Enfin, l’instrument doit être comparé au coût complet de la dette. Notre guide sur le coût d’un financement professionnel aide à distinguer l’indice, la marge et les frais, afin de ne pas évaluer le cap ou le swap séparément du prêt.

Couverture ou modification du financement ?

Une couverture n’est pas toujours la seule solution. L’entreprise peut négocier un taux fixe, réduire la dette, raccourcir sa durée ou revoir la structure de ses financements. Lorsque le crédit n’est plus adapté, il est utile de comparer un refinancement professionnel avec le maintien du prêt et l’ajout d’une couverture.

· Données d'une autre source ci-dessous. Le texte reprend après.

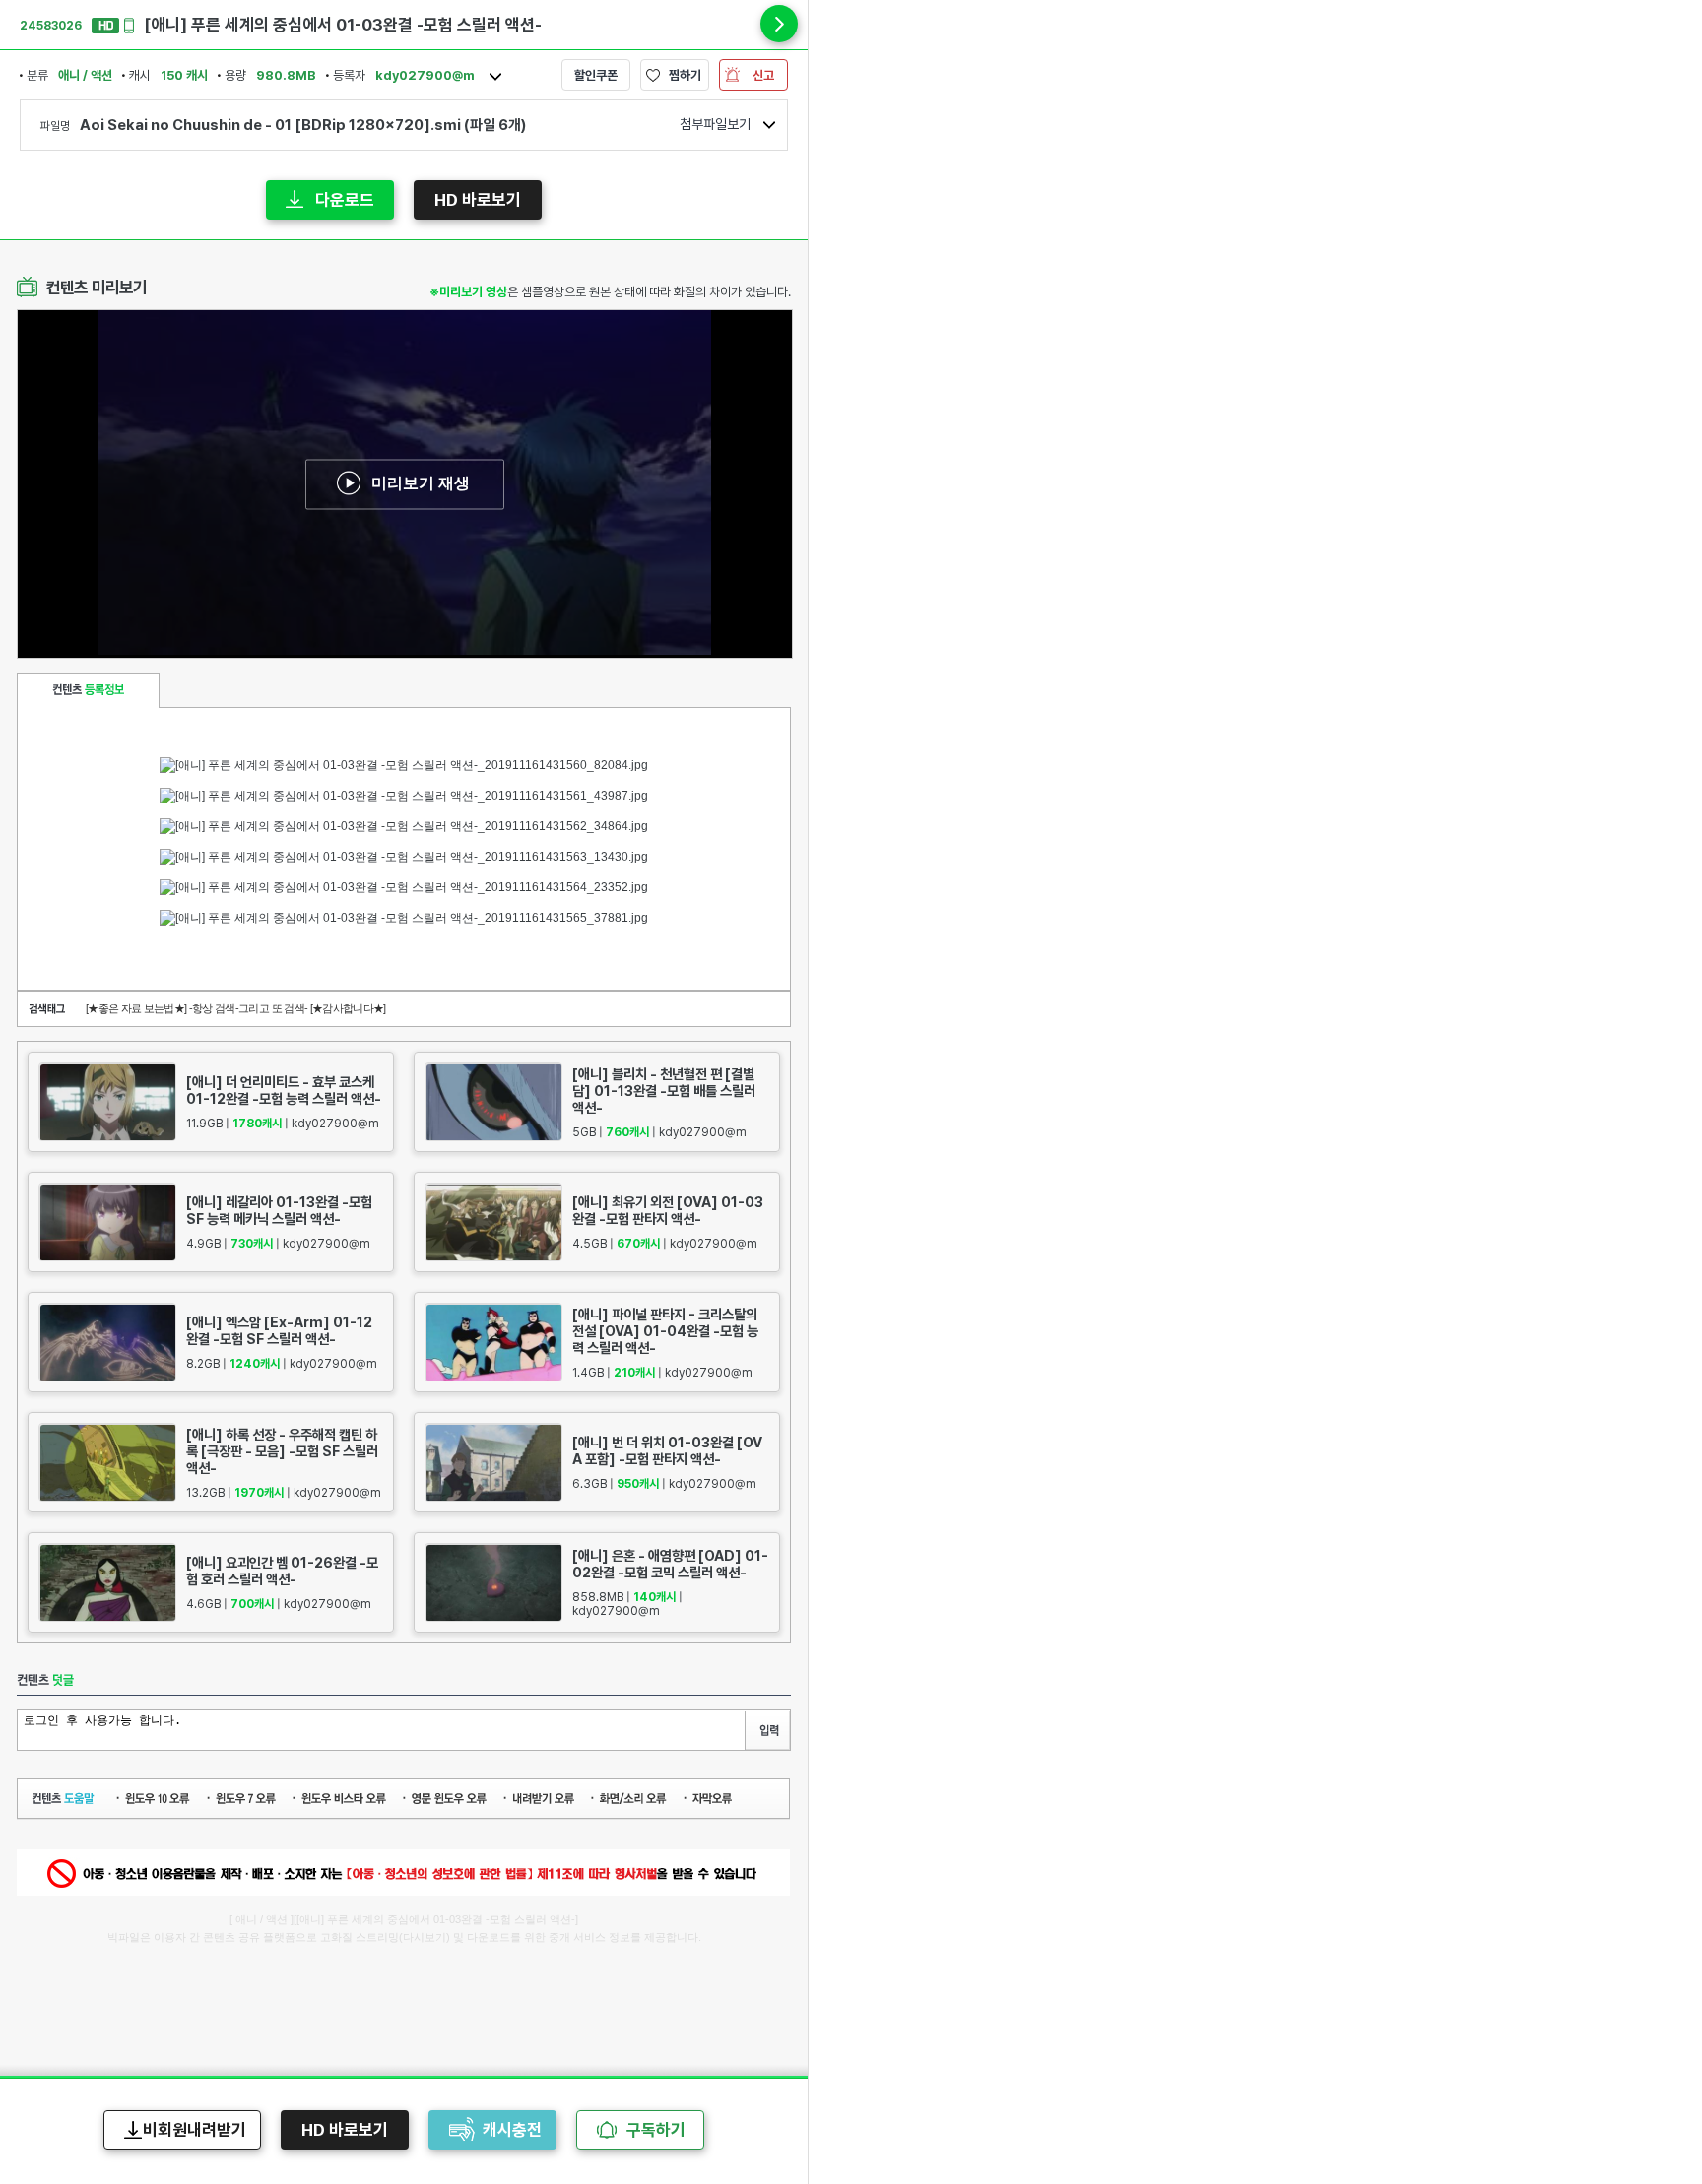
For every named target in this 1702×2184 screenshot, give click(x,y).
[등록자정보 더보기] (495, 77)
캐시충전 (512, 2130)
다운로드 (344, 200)
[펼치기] (779, 23)
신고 (763, 75)
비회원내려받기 (194, 2130)
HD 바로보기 (477, 200)
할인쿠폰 (596, 75)
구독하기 (656, 2130)
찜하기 (685, 75)
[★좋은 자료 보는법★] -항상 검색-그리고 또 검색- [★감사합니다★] (236, 1008)
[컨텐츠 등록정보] (88, 690)
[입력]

Le cap limite la hausse tout en conservant une baisse, le collar échange une partie de ce potentiel contre une prime réduite, et le swap crée un taux fixe synthétique avec un risque de sortie. Le meilleur choix est celui dont le montant, la durée et les conséquences restent cohérents avec la dette et compréhensibles dans tous les scénarios testés.